Convicted killer Joseph Wood gasped and snorted during the 117 minutes it took him to die on Wednesday after he was injected with a relatively untested combination of the sedative midazolam and painkiller hydromorphone, witnesses and his lawyers said.

It usually takes 10 minutes to put an inmate to death using a lethal injection.

It was the second botched execution in the United States so far this year, prompting outrage from death penalty abolitionists and critics.

“He gasped and struggled to breathe,” attorney Dale Baich said after the execution in the southwestern US state.

So drawn out was the procedure that Wood’s lawyers fielded an emergency motion during the execution to try to cut it short and revive their client.

Killed girlfriend and her father

Wood had been convicted for the 1989 murders of his girlfriend Debbie Dietz and her father Gene.

But the victims’ family rejected claims that Wood had died an agonizing death.

“You don’t know what excruciating is. What’s excruciating is seeing your dad lying there in a pool of blood, seeing your sister lying there in a pool of blood,” Jeanne Brown told reporters.
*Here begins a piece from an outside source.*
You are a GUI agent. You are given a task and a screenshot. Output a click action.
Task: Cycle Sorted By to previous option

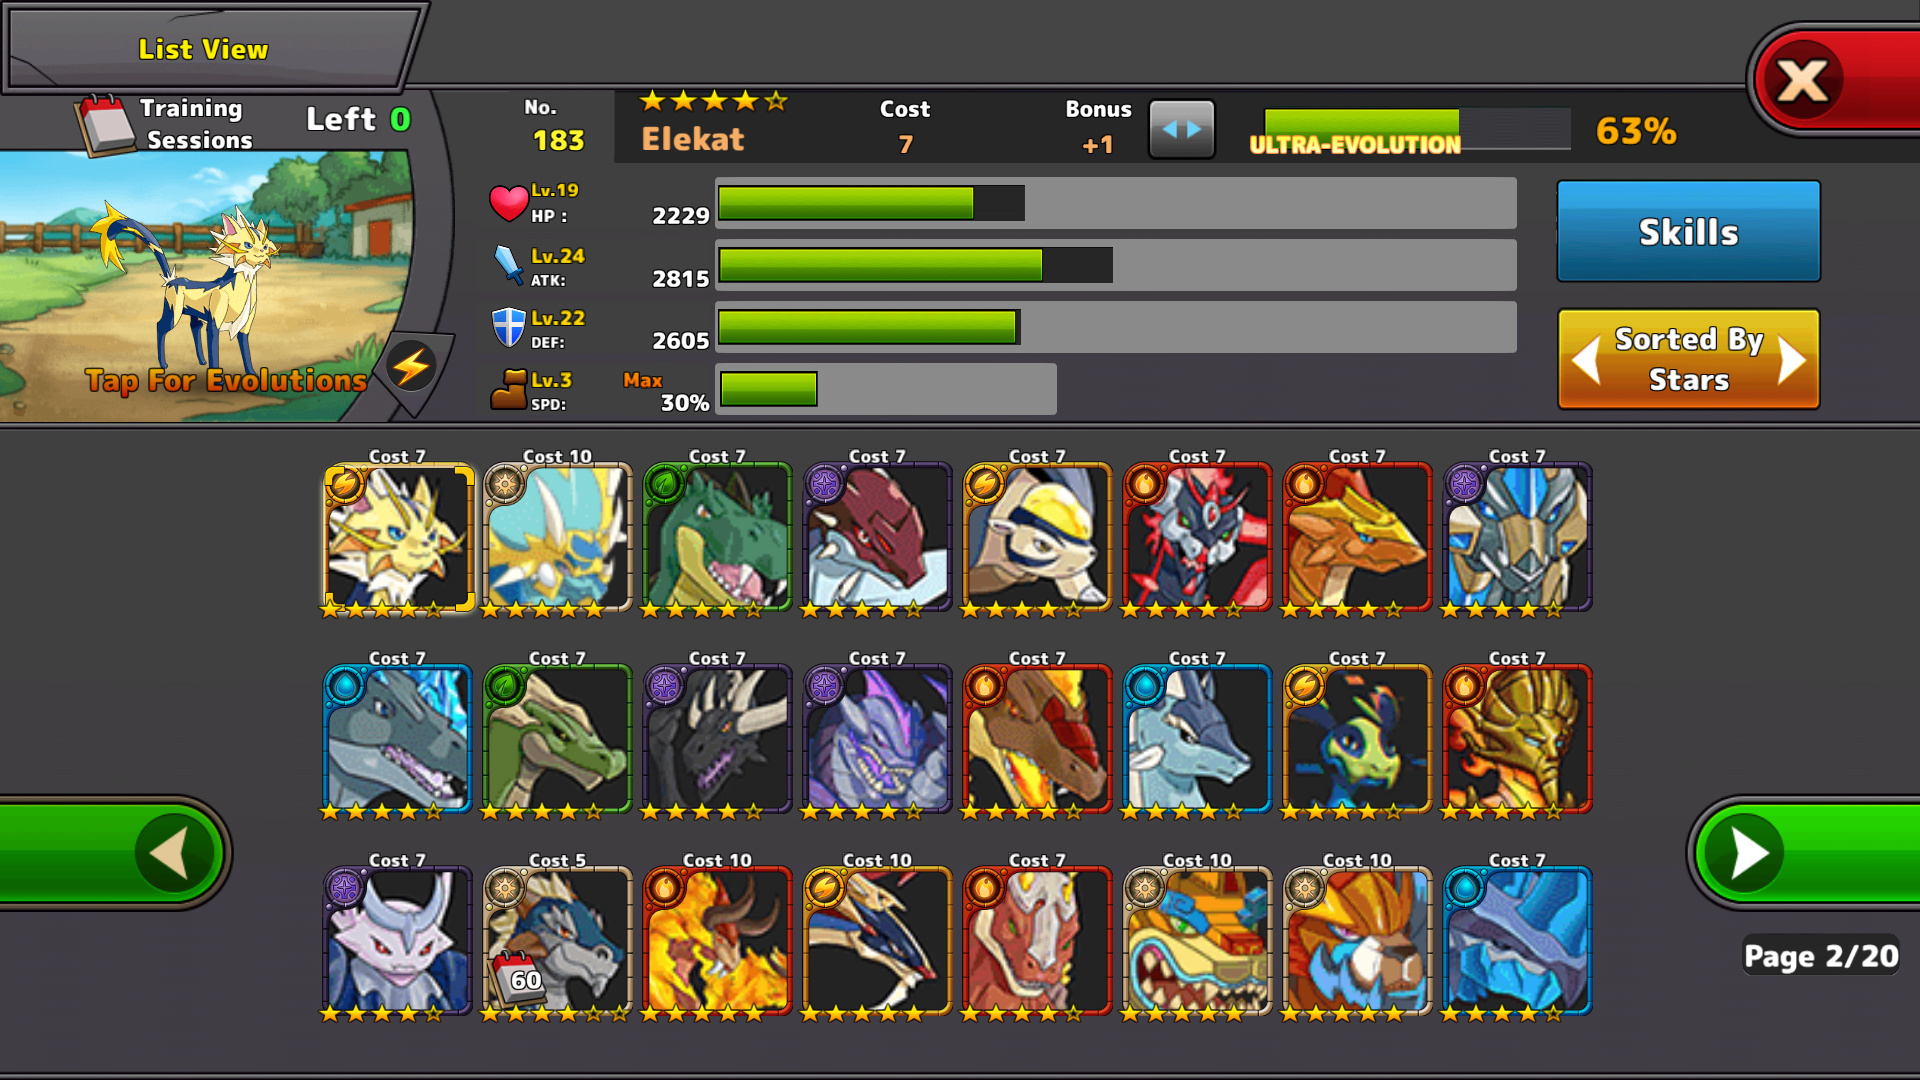coord(1587,360)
“That’s excruciating. This man deserved it. I don’t believe he was gasping for air. I don’t believe he was suffering. Sounded to me as though he was snoring.”

Court challenge

Wood was one of several inmates to resort to the courts to seek greater transparency about the method being used to put them to death, amid concern about the efficacy of the lethal drug protocol.

Outrage grew after another execution went awry in Oklahoma in April, with the inmate appearing to suffer before he died.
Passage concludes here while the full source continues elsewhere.